- **Directive 1**
Rewrite the item position listing with "Czech flag" changed to "German flag" and everything else kept the same. Leave the pictures out.

- **Text block**
::::::::::
President Obama, when he was candidate Obama, promised us that he would end the unconstitutional and invasive spying that President Bush’s Patriot Act authorized. He said he would put an end to the Afghanistan and Iraq wars. He criticized Bush for his all-powerful executive actions saying, “There’s been a tendency on the part this administration to try to hide behind executive privilege every time there’s something a little shaky that’s taking place.” Yet, we continue to see him hide behind the Patriot Act when sending our military overseas to Libya and Iraq without a declaration of war from Congress.

The Obama administration has silenced more whistleblowers under the authority of the Espionage Act of 1917, signed by President Woodrow Wilson, than any of his predecessors. (Whistleblowers are people who expose misconduct or illegal activity committed by an organization, such as the government.) Six Americans have been charged with mishandling classified information and countless others have been intimidated with SWAT raids, IRS audits, phone and computer hacks, and losing their jobs.

Sheryl Attkinson, former CBS reporter, recently alleged that her computers were hacked in late 2012 during her reporting on the terrorist attack on a U.S. consulate in Benghazi, Libya. Attkisson believes that government agencies were behind the attack, tampering with her TVs and phone as well. But that’s not all. Attkinson’s Skype account was hacked to gain access to her laptop microphone and even a “stray cable” was found attached to her FiOS box, which can be used to download data, which she did not install.
::::::::::
Item position entries
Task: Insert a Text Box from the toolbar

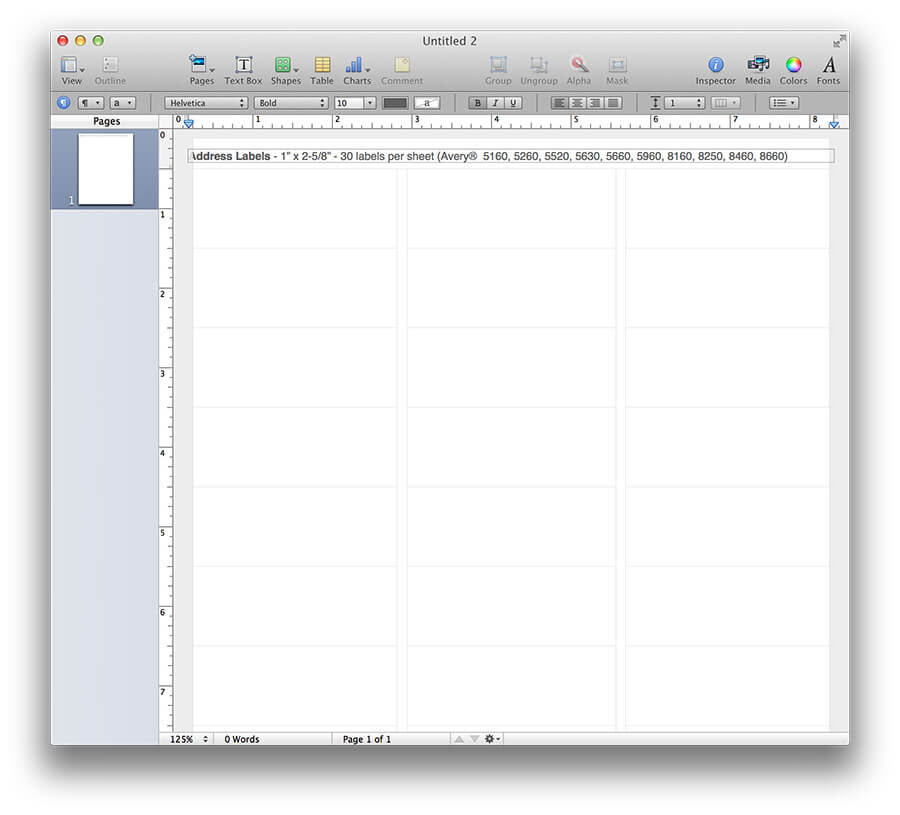Action: 242,66
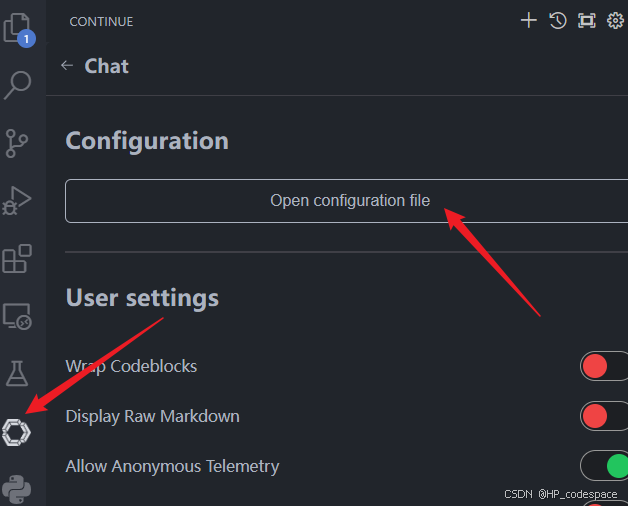Open the Testing flask icon

click(18, 373)
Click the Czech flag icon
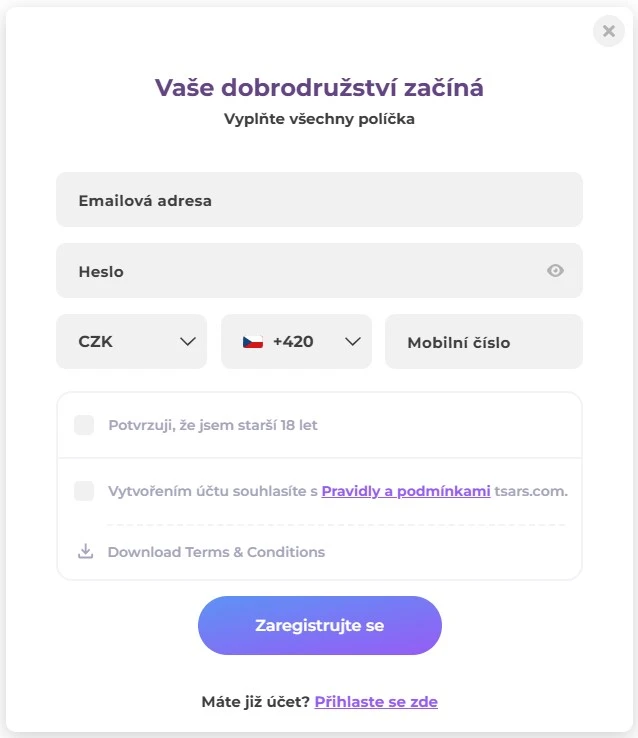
::::::::::
- **Directive 2**
Go on with the piece on government spying and whistleblowers, starting after its final sentence.

- **Reply 1**
Task: Insert a Text Box from the toolbar

Action: 242,66
Open the Testing flask icon

click(18, 373)
Click the German flag icon

- **Reply 2**
Glenn Greenwald, the journalist responsible for aiding NSA whistleblower Edward Snowden, is often detained at airports with his team as their communications are monitored. Greenwald is a harsh critic of Obama for expanding Bush’s surveillance programs and imprisoning of whistleblowers, such as Bradley Manning, without immediate due process (defense in court). Prison, of course, would be the fate of Snowden if he returned to the U.S.

Millennials must take a stand against government censorship as a normal occurrence. We must recognize that what our government is doing is not legal, moral, or helpful. The sooner we take back our liberties -- most important among them, the right to be left alone -- the sooner we can live free.